Mais il est sage, pour le premier sondage, de partir de la prévision de 100 mètres, c’est-à-dire partir avec un tubage de diamètre suffisamment grand pour atteindre cette profondeur avec un bon calibre.

En cas d’insuccès de ce premier sondage, c’est-à-dire au cas où l’on aurait atteint les formations primaires sans rencontrer d’eaux artésiennes, on pourra en déduire pour les autres sondages à quelle profondeur approximative on rencontrera pour chacun le Primaire et ainsi la profondeur approximative à laquelle on devra pousser chaque sondage tant qu’il ne rencontrerait pas d’eaux artésiennes, avant de l’arrêter.

Quant à pousser plus profond que le contact crétacico-primaire, cela serait évidemment intéressant et satisferait la curiosité de certains, mais ce ne serait pas les eaux artésiennes qui ont « montré le nez » à la Zaouia, qui sont donc bien une réalité — dont on ignore seulement l’extension et la répartition — que l’on rechercherait, ce seraient des eaux artésiennes qui, si elles existent, n’ont encore « montré le nez » nulle part d’une façon décisive, dont on n’a encore aucune preuve de l’existence, dont l’on peut tout juste prétendre considérer comme des indices certains points d’eau situés dans le Carbonifère et certaines sources très timides qui se rencontrent au contact des Pays pré-tassiliens et de l’Enceinte tassilienne, contre les Grès supérieurs des Tassilis, lorsqu’ils se dressent pour former les bombements ou plateaux de l’Enceinte tassilienne, tels que Aïne Ksob, Aïne Redjem, Tanelak, Tazzait, etc.

Et en admettant que ces points d’eaux et sources soient en relation avec des eaux artésiennes en pression dans et sous les formations des Pays pré-tassiliens, dans la région de Temassinin ces eaux ne pourraient être rencontrées qu’à une grande profondeur, et on ne peut conseiller la recherche d’eaux encore hypothétiques à cette profondeur.

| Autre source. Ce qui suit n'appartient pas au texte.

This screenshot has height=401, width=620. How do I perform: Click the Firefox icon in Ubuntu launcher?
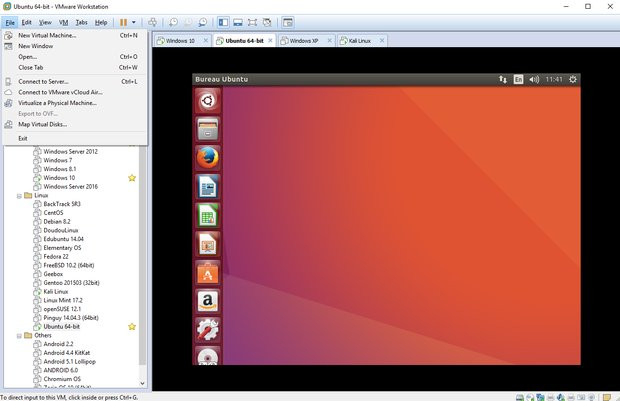[x=208, y=158]
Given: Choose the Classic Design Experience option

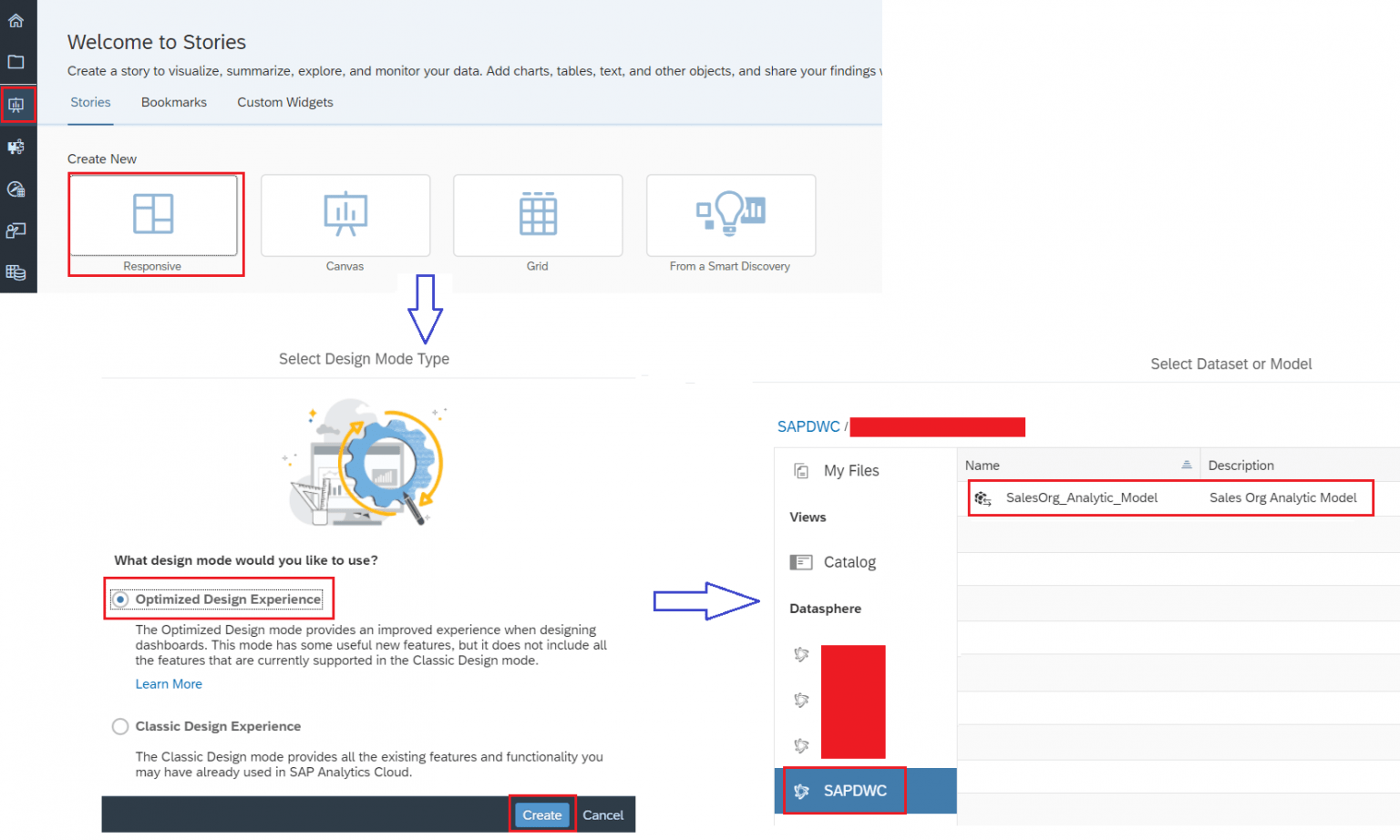Looking at the screenshot, I should [119, 726].
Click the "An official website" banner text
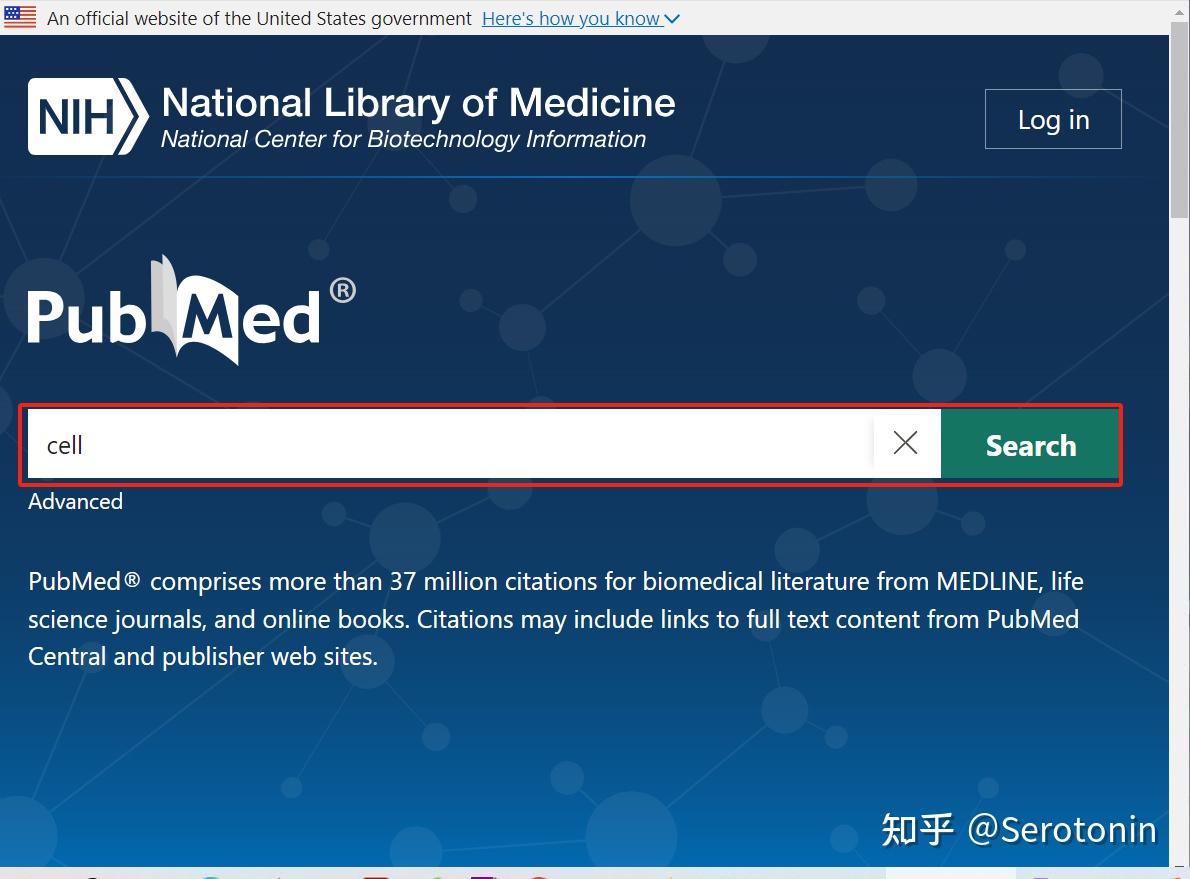 pyautogui.click(x=259, y=19)
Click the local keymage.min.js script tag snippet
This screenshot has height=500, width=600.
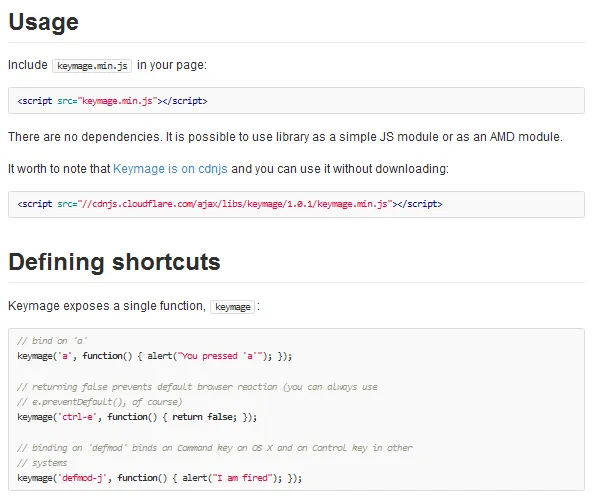(x=112, y=101)
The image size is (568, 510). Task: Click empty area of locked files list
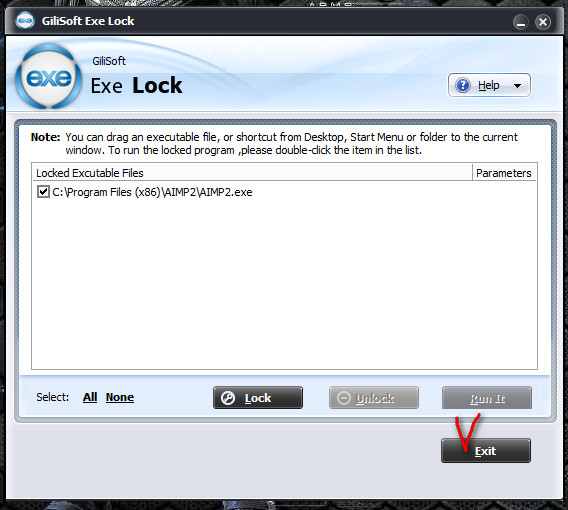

Il faudrait qu’il n’y en ait pas d’autres à envisager, ce qui n’est pas le cas, ou que l’on tienne à s’édifier sur les ressources en eau de ces formations primaires.

Si l’on peut perdre quelque argent pour s’édifier à ce sujet, l’on pourra pousser le premier sondage très profond (300 m.). Quant aux autres sondages, naturellement il conviendra toujours — à moins que le premier sondage n’ait révélé du nouveau — de les arrêter aux formations primaires, car la recherche jusqu’à ces formations est seule conseillée par la réalité.

On devra, dans le choix des emplacements de sondages, choisir de préférence, à chance égale, les emplacements les plus près de la voie ferrée.

Au total, pour la Centrale d’eau de la dépression Sud-Tinghert, comme eaux artésiennes :

1º On peut compter sur un débit assez sérieux déjà existant à la Zaouia de Sidi Moussa à Temassinin et que l’on pourrait amener par conduite jusqu’à la voie ferrée ;

2º On peut espérer légitimement, par une campagne de sondages méthodiques, faire jaillir d’autres eaux artésiennes.

Dans la dépression Sud-Tinghert, et en étant plutôt pessimiste (car j’ai été volontairement plutôt pessimiste), on peut espérer que la profondeur des sondages n’aura pas à dépasser 100 mètres.